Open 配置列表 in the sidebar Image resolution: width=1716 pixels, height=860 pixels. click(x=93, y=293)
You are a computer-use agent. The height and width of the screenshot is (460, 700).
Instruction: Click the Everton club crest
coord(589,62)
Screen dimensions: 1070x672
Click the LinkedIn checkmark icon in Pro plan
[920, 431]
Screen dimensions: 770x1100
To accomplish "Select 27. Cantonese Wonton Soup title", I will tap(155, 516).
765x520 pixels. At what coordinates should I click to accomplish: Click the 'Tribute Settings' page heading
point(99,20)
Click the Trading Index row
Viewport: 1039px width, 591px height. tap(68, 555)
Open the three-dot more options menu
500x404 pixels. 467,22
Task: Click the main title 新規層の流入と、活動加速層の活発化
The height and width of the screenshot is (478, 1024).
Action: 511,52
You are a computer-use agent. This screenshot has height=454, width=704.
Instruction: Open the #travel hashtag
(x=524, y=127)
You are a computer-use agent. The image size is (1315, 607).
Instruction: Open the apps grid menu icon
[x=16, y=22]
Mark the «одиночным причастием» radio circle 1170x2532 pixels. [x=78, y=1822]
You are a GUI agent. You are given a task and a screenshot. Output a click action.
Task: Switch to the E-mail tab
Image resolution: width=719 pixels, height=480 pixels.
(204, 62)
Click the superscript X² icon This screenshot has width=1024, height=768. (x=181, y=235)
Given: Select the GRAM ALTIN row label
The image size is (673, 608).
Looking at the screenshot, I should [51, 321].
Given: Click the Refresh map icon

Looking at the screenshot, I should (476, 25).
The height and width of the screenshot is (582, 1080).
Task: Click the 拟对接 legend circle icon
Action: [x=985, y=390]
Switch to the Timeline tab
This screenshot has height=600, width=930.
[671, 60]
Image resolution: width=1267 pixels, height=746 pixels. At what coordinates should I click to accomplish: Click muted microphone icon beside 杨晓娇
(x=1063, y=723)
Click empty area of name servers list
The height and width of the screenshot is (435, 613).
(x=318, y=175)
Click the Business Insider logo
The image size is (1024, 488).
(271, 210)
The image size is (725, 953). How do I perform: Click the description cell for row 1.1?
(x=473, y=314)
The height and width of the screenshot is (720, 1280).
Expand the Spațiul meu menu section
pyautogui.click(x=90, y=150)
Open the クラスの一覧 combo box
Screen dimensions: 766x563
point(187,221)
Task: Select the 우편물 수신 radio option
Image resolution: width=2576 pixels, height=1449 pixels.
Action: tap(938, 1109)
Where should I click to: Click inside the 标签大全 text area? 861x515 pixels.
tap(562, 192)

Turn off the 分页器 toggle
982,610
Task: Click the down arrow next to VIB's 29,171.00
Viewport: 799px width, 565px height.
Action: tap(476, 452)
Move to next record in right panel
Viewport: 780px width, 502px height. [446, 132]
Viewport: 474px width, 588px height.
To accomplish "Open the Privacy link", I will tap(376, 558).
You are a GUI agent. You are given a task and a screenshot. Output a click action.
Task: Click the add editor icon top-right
__________
> **Instructions to follow**:
Render every line of the items above as a numbered list, omitting any blank lines.

> **Written answer**:
1. Open 配置列表 in the sidebar Image resolution: width=1716 pixels, height=860 pixels. click(x=93, y=293)
2. You are a computer-use agent. The height and width of the screenshot is (460, 700).
3. Instruction: Click the Everton club crest
4. coord(589,62)
5. Screen dimensions: 1070x672
6. Click the LinkedIn checkmark icon in Pro plan
7. [920, 431]
8. Screen dimensions: 770x1100
9. To accomplish "Select 27. Cantonese Wonton Soup title", I will tap(155, 516).
10. 765x520 pixels. At what coordinates should I click to accomplish: Click the 'Tribute Settings' page heading
11. point(99,20)
12. Click the Trading Index row
13. Viewport: 1039px width, 591px height. tap(68, 555)
14. Open the three-dot more options menu
15. 500x404 pixels. 467,22
16. Task: Click the main title 新規層の流入と、活動加速層の活発化
17. The height and width of the screenshot is (478, 1024).
18. Action: 511,52
19. You are a computer-use agent. This screenshot has height=454, width=704.
20. Instruction: Open the #travel hashtag
21. (x=524, y=127)
22. You are a computer-use agent. The image size is (1315, 607).
23. Instruction: Open the apps grid menu icon
24. [x=16, y=22]
25. Mark the «одиночным причастием» radio circle 1170x2532 pixels. [x=78, y=1822]
26. You are a GUI agent. You are given a task and a screenshot. Output a click action.
27. Task: Switch to the E-mail tab
28. Image resolution: width=719 pixels, height=480 pixels.
29. (204, 62)
30. Click the superscript X² icon This screenshot has width=1024, height=768. (x=181, y=235)
31. Given: Select the GRAM ALTIN row label
32. The image size is (673, 608).
33. Looking at the screenshot, I should [51, 321].
34. Given: Click the Refresh map icon
35. Looking at the screenshot, I should (476, 25).
36. The height and width of the screenshot is (582, 1080).
37. Task: Click the 拟对接 legend circle icon
38. Action: [x=985, y=390]
39. Switch to the Timeline tab
40. This screenshot has height=600, width=930.
41. [671, 60]
42. Image resolution: width=1267 pixels, height=746 pixels. At what coordinates should I click to accomplish: Click muted microphone icon beside 杨晓娇
43. (x=1063, y=723)
44. Click empty area of name servers list
45. The height and width of the screenshot is (435, 613).
46. (x=318, y=175)
47. Click the Business Insider logo
48. The image size is (1024, 488).
49. (271, 210)
50. The image size is (725, 953). How do I perform: Click the description cell for row 1.1?
51. (x=473, y=314)
52. The height and width of the screenshot is (720, 1280).
53. Expand the Spațiul meu menu section
54. pyautogui.click(x=90, y=150)
55. Open the クラスの一覧 combo box
56. Screen dimensions: 766x563
57. point(187,221)
58. Task: Select the 우편물 수신 radio option
59. Image resolution: width=2576 pixels, height=1449 pixels.
60. Action: tap(938, 1109)
61. Where should I click to: Click inside the 标签大全 text area? 861x515 pixels.
62. tap(562, 192)
63. Turn off the 分页器 toggle
64. 982,610
65. Task: Click the down arrow next to VIB's 29,171.00
66. Viewport: 799px width, 565px height.
67. Action: tap(476, 452)
68. Move to next record in right panel
69. Viewport: 780px width, 502px height. [446, 132]
70. Viewport: 474px width, 588px height.
71. To accomplish "Open the Privacy link", I will tap(376, 558).
72. You are a GUI agent. You are given a task and a screenshot. Output a click action.
73. Task: Click the add editor icon top-right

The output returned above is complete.